Stress in the office is contagious — here’s how to stop it from spreading

by Daniel Keating
Republished from Business Insider, May 29, 2017

Everywhere we look, ominous signs reveal a mushrooming stress epidemic.

Predictably, this stress epidemic is driving up costs to business from lost productivity and innovation.But recent research provides insights on how to counter these trends.

Here are four leadership keys to easing and even reversing the rising costs of stress in the workplace.

Making stress contagion work in your favor

Stress contagion in the workplace – the physiological linkage among individuals working together on teams – is a real phenomenon, because teams become aligned with each other in their physiological response.  This “second hand stress” can be harmful to team productivity and restrict creativity in problem solving if the contagion leads to everyone being stressed out.

But research also shows that a moderate level of stress arising from a desire to succeed can also spread to the full team and actually enhance productivity.  Bringing the role of stress – and excess stress – to the attention of team leaders can help regulate stress levels to achieve the “sweet spot” of focused productivity.

Maintaining this balance – between excessive stress that leads to burnout and a reasonable stress level that enhances performance – is too important to leave to chance.  Leadership styles and structures that create and maintain that balance is the key.

Leaders need to look at themselves

The primary driver of workplace stress is how leaders deal with their own reactions to stress.

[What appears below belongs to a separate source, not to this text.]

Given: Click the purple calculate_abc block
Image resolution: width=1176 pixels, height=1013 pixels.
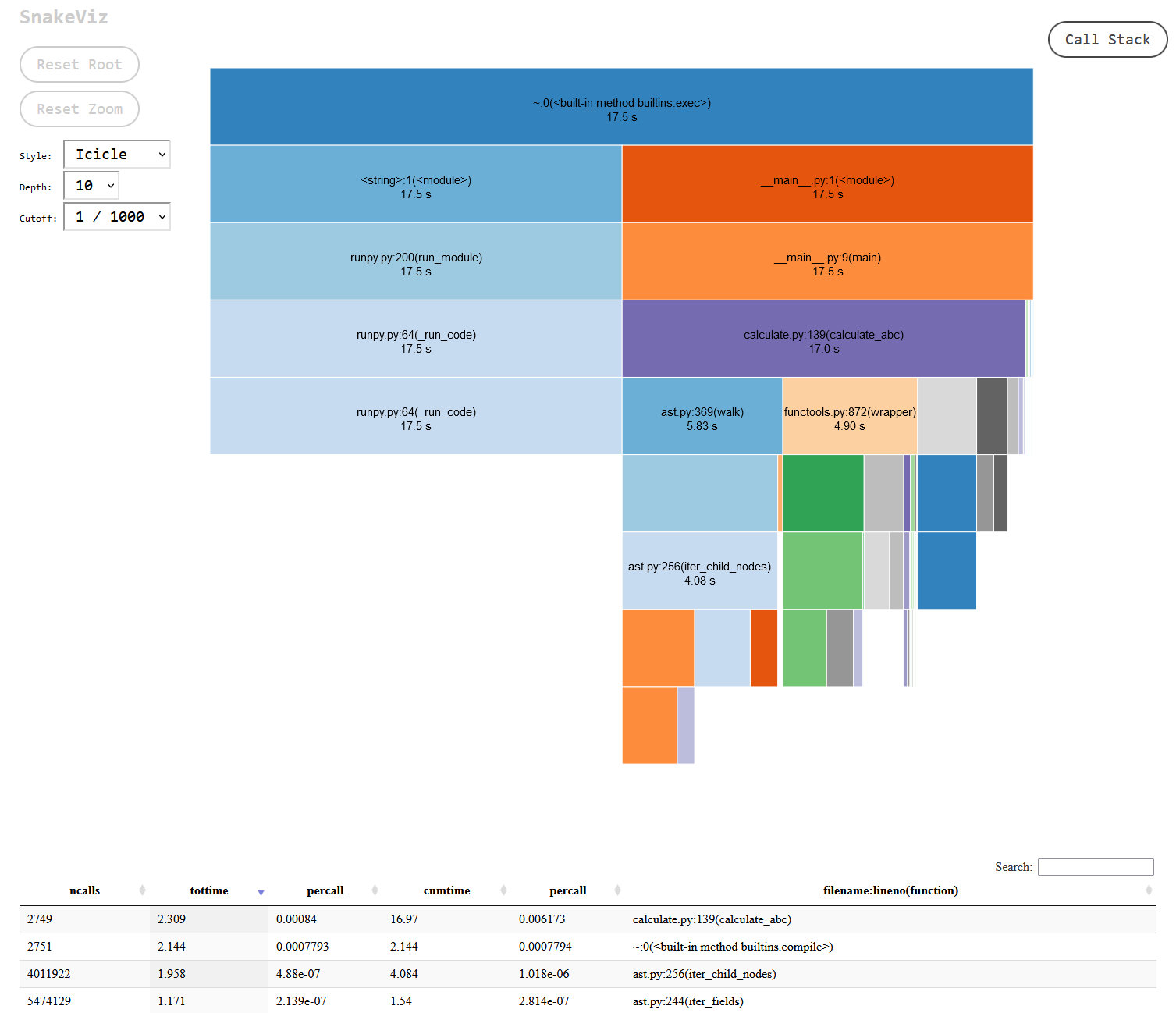Looking at the screenshot, I should coord(823,339).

They may convey excess, toxic levels of stress to those they lead for three reasons: the demands exceed their control over the situation; they perceive this is the case, even when it is not; or they may be “stress-dysregulated”, with an amped-up stress reaction, on high alert virtually all the time.

Leaders reacting badly under stress permeate an organization, leading to toxic stress and burnout for the teams they lead.

If leaders are truly facing impossible demands, then this needs to be communicated effectively to key decision-makers.  But seeing the situation clearly is a key, because overestimating risk has the same effect on stress responses as actual threats.  And a frequently overlooked factor is that more of us are burdened with an overactive stress response that becomes contagious to the group as a whole.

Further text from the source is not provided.